** Page **
** begin **

Trump’s Federal Reserve pick says there’s no need for any equal pay laws

Since President Donald Trump announced last month that he would nominate conservative activist Stephen Moore for a seat of the Federal Reserve Board, Moore’s past record of tax liens, sexist columns, and contempt of court have been front and center. On Sunday, Moore stood by one of his most controversial views: his belief that there should be no laws to protect equal pay for women.

Moore has previously argued that girls should not be permitted to play sports with boys, that women should not be permitted to serve as referees, announcers, or even beer vendors at sporting events, and that pay equity for women athletes is nothing more than wanting “equal pay for inferior work.” In a 2014 National Review column, he wrote that, “The crisis in America today isn’t about women’s wages; it’s about men’s wages,” because if women earn more than men it might disrupt “family stability” and lead to more divorce. He has since characterized some of his writings as satire.

** end **

** Tasks to carry out **
1 – Translate this sentence from the article on Stephen Moore into Spanish: "On Sunday, Moore stood by one of his most controversial views: his belief that there should be no laws to protect equal pay for women."
2 – According to the article on Stephen Moore, how has Moore since characterized some of his writings?
3 – Transcribe the article on Stephen Moore from "Since President Donald" up to and including "pay for women.".

** Provided material **
** begin **

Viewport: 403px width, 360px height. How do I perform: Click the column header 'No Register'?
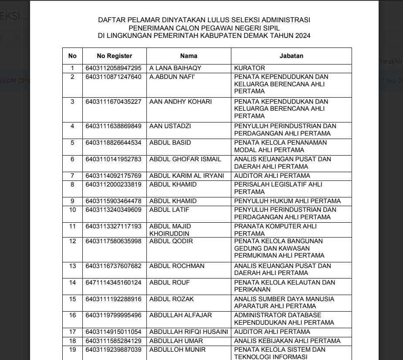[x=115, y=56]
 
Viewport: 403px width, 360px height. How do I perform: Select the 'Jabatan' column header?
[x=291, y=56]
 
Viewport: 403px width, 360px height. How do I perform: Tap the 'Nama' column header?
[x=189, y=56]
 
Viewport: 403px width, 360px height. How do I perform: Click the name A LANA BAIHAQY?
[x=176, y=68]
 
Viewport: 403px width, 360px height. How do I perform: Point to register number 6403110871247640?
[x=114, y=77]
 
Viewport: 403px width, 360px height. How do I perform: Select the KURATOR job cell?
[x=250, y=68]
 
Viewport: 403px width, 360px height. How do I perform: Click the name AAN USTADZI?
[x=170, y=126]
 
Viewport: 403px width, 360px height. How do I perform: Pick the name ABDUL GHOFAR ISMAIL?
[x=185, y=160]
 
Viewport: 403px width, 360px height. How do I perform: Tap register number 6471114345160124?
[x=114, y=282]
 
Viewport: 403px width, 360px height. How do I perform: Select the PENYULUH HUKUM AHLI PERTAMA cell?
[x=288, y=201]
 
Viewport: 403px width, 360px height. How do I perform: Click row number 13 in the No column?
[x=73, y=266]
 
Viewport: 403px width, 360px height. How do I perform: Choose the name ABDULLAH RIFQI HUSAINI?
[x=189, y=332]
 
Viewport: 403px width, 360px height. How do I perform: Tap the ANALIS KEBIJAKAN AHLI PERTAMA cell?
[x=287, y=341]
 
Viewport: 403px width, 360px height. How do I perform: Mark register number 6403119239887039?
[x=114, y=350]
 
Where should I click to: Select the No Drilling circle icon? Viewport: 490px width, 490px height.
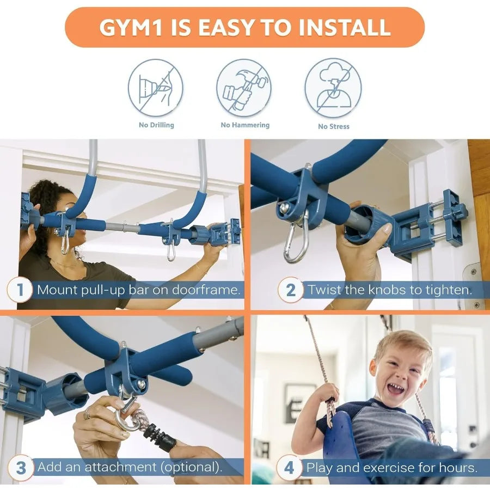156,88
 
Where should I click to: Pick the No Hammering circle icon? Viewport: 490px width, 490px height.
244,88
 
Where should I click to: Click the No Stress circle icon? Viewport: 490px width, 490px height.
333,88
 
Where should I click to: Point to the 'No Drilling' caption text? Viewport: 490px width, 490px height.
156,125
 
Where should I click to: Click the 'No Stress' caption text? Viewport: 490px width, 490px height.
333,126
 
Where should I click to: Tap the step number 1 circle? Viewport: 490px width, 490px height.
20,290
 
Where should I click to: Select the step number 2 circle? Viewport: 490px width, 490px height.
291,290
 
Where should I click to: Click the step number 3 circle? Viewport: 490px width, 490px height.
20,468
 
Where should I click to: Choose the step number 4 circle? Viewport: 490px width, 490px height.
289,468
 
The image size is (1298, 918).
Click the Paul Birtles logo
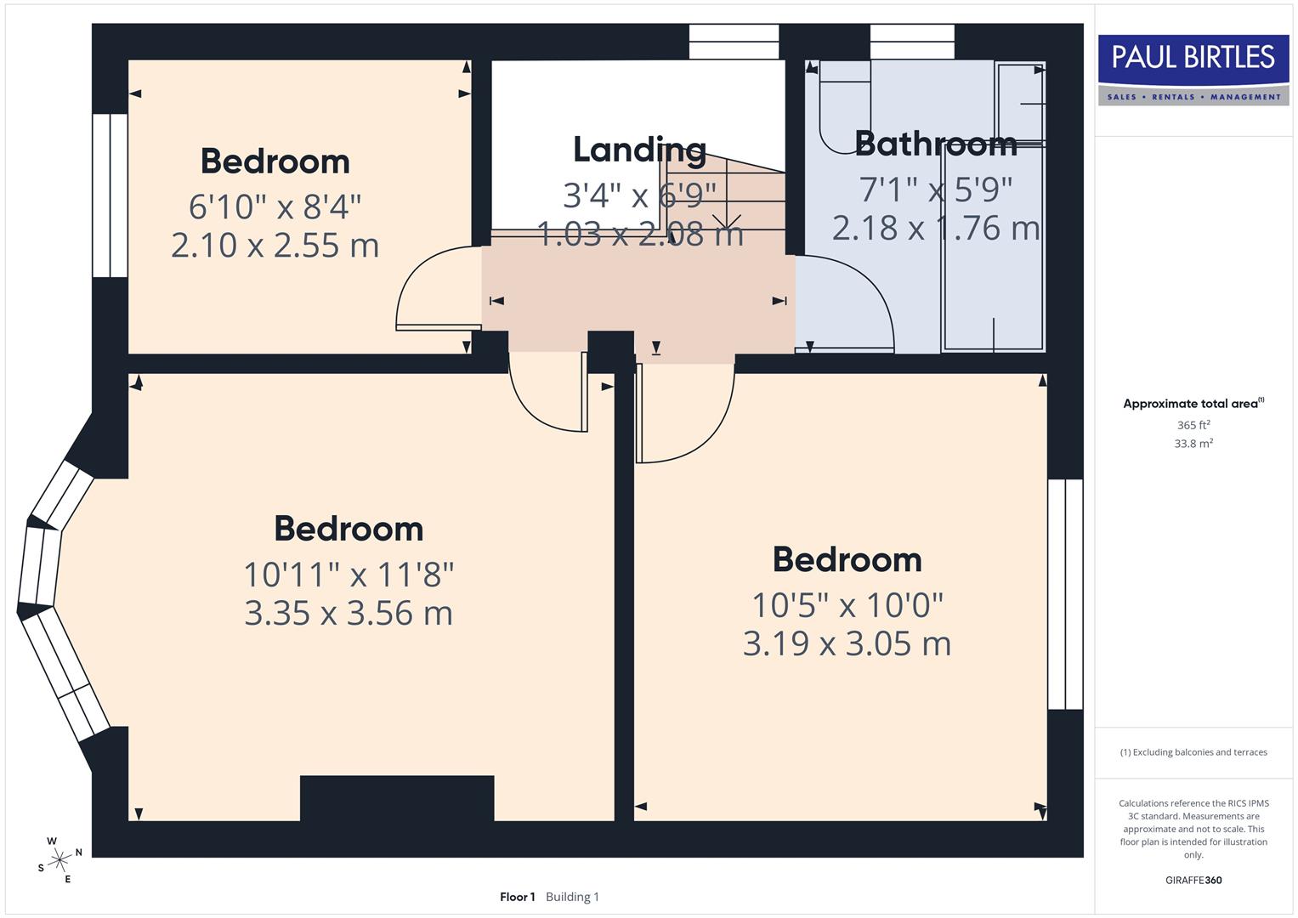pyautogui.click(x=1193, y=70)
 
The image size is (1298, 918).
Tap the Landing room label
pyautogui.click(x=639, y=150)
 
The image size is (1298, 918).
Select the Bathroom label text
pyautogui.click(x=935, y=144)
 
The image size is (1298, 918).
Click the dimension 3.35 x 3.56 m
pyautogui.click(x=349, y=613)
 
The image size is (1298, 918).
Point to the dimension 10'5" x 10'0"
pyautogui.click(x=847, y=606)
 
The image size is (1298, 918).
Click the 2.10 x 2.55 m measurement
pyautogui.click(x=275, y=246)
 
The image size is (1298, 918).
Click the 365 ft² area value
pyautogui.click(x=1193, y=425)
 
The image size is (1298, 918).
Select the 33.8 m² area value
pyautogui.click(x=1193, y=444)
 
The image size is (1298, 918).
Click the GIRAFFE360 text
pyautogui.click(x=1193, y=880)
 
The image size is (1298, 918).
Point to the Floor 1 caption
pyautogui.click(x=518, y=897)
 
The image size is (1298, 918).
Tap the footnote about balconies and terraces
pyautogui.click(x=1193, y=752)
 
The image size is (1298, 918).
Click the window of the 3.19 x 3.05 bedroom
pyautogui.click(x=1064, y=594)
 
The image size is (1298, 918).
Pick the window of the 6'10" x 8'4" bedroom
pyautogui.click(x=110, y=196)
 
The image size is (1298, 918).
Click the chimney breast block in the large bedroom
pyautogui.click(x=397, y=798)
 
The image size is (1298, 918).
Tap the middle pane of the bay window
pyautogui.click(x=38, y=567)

** end **

** Full solutions **
1 – El domingo, Moore mantuvo una de sus opiniones más polémicas: su convicción de que no debería haber leyes que protejan la igualdad salarial de las mujeres.

2 – As satire.

3 –
Since President Donald Trump announced last month that he would nominate conservative activist Stephen Moore for a seat of the Federal Reserve Board, Moore’s past record of tax liens, sexist columns, and contempt of court have been front and center. On Sunday, Moore stood by one of his most controversial views: his belief that there should be no laws to protect equal pay for women.